● **ФОРМУЛИРОВКА ЗАДАНИЯ 1**
Выпишите из записей все строки, в которых встречается слово «icon».

● **ПРИВЕДЁННЫЙ ОТРЫВОК**
....

ВЛАДИМИР МЕДВЕДЬКО, милиционер
В конце брежневских времен у нас была страна дефицитов. В Гостином дворе часто этот дефицит продавали, и по этому случаю выстраивались огромные очереди. Часто люди выстраивались в очередь, даже не зная, что за дефицит на это раз собирается выкинуть людям советская торговля. Мы с приятелями тогда учились в техникуме и любили подшутить над толпой. Любимой нашей фишкой было утром, минут за 10 до открытия Гостиного двора, подойти к какой-нибудь закрытой двери, и встать друг за другом. Моментально за нами молча, без лишних вопросов, выстраивался хвост из человек 20, потом хвост начинал увеличиваться в арифметической прогрессии. Уже кто-то ругался, кто-то даже пытался составить списки. Мы незаметно выскальзывали из толпы, посмеиваясь над тем, как люди занимают очередь и как возникают слухи — что на этот раз будут продавать индийские джинсы, или югославские сапоги, или болгарские футболки. В 9 утра продавщица открывала дверь и с изумлением обнаруживала дикую возбуждённую толпу, которая неслась к прилавкам. Иногда, правда, обман не удавался — в каком-нибудь отделе действительно начинали продавать что-нибудь дефицитное.

....

● **ИСХОДНЫЕ ДАННЫЕ**
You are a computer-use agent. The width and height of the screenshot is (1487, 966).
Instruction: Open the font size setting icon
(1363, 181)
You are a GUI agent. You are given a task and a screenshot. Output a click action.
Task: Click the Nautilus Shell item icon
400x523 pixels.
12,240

....

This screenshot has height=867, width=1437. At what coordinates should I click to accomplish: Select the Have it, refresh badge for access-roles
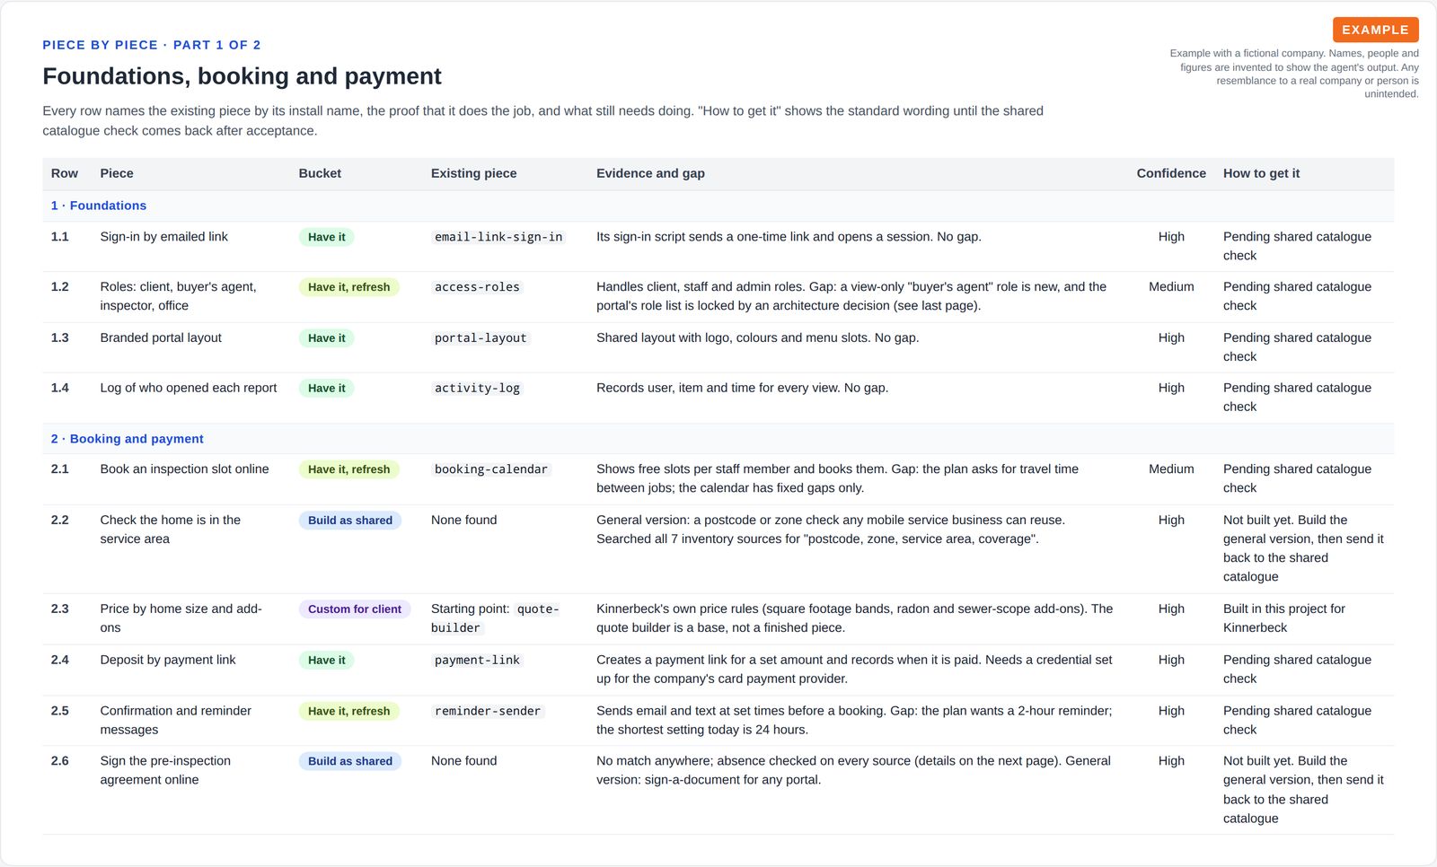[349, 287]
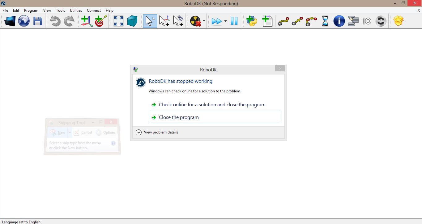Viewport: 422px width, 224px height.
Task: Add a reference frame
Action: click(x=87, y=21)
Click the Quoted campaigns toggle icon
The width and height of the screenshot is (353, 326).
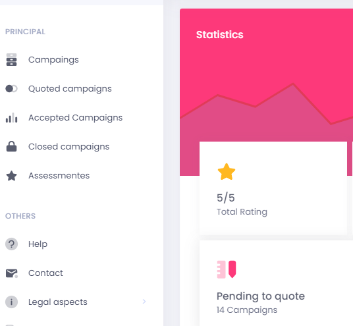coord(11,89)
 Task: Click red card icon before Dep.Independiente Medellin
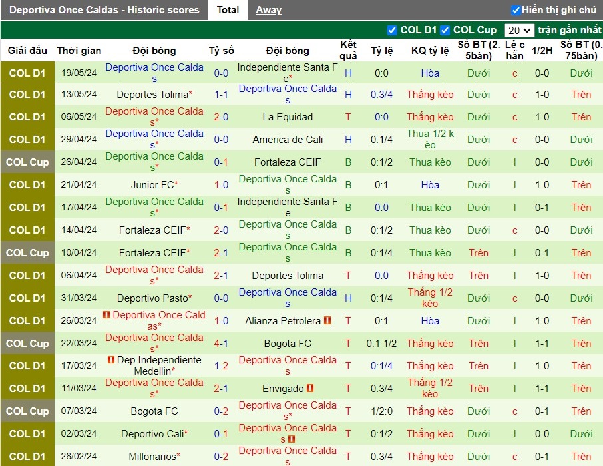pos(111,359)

....

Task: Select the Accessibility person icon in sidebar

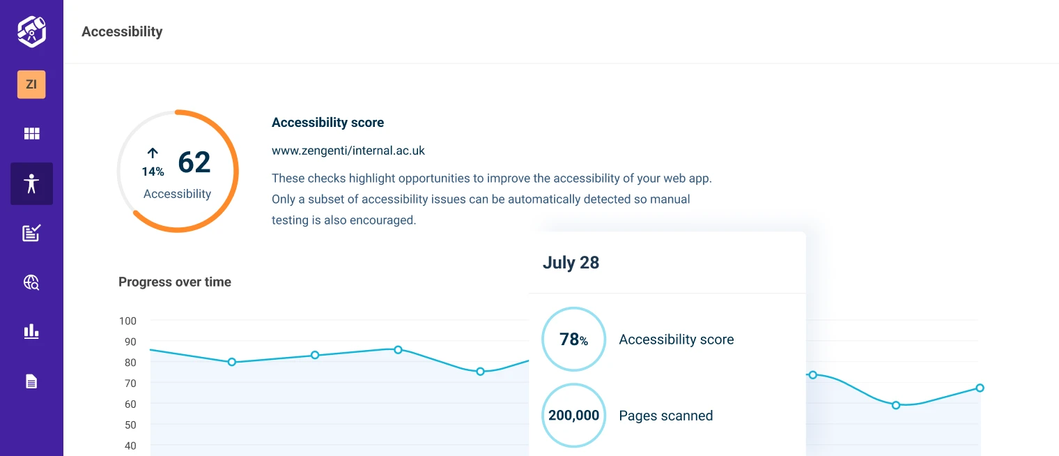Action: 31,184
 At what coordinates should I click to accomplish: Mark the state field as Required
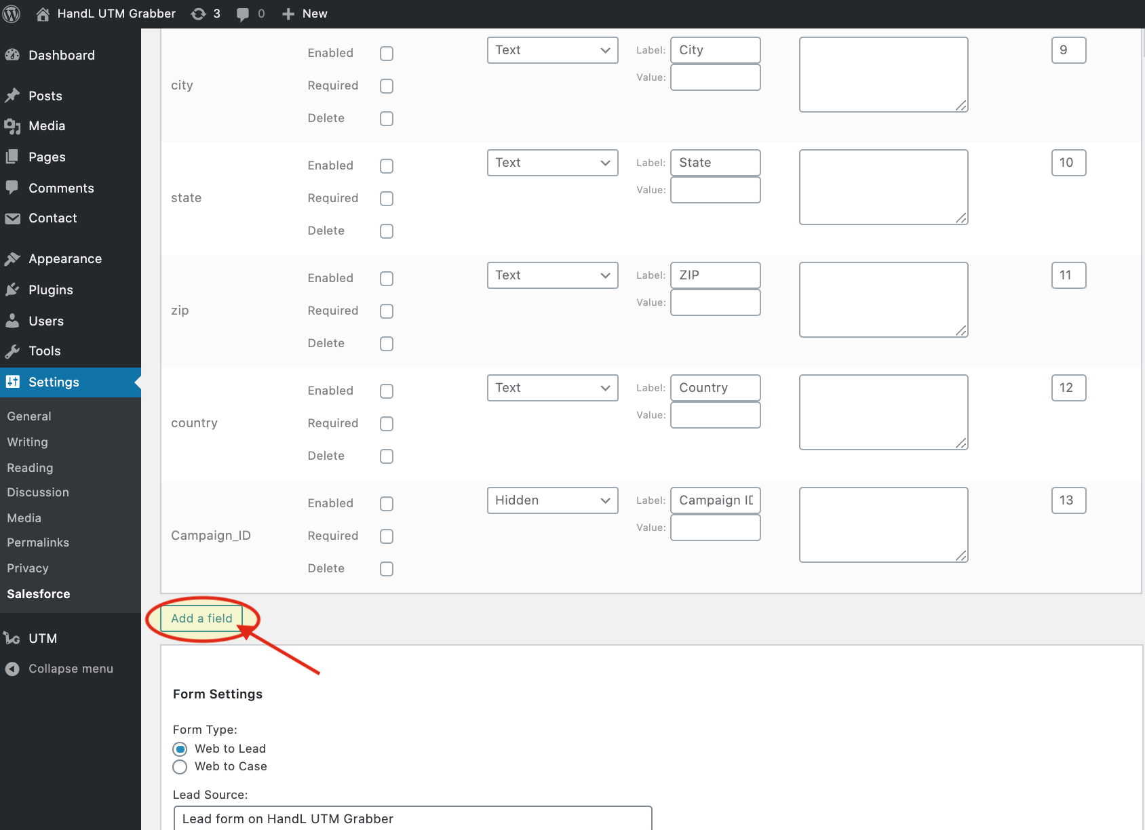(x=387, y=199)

....

● **ФОРМУЛИРОВКА ЗАДАНИЯ 2**
За сколько минут до открытия Гостиного двора, согласно отрывку об очередях, приятели вставали друг за другом у закрытой двери?

● **ПОЛНЫЙ ОТВЕТ 1**
Instruction: Open the font size setting icon
Task: Click the Nautilus Shell item icon
Click the Quoted campaigns toggle icon
 Task: Click red card icon before Dep.Independiente Medellin
Task: Select the Accessibility person icon in sidebar

● **ПОЛНЫЙ ОТВЕТ 2**
Примерно за 10 минут до открытия.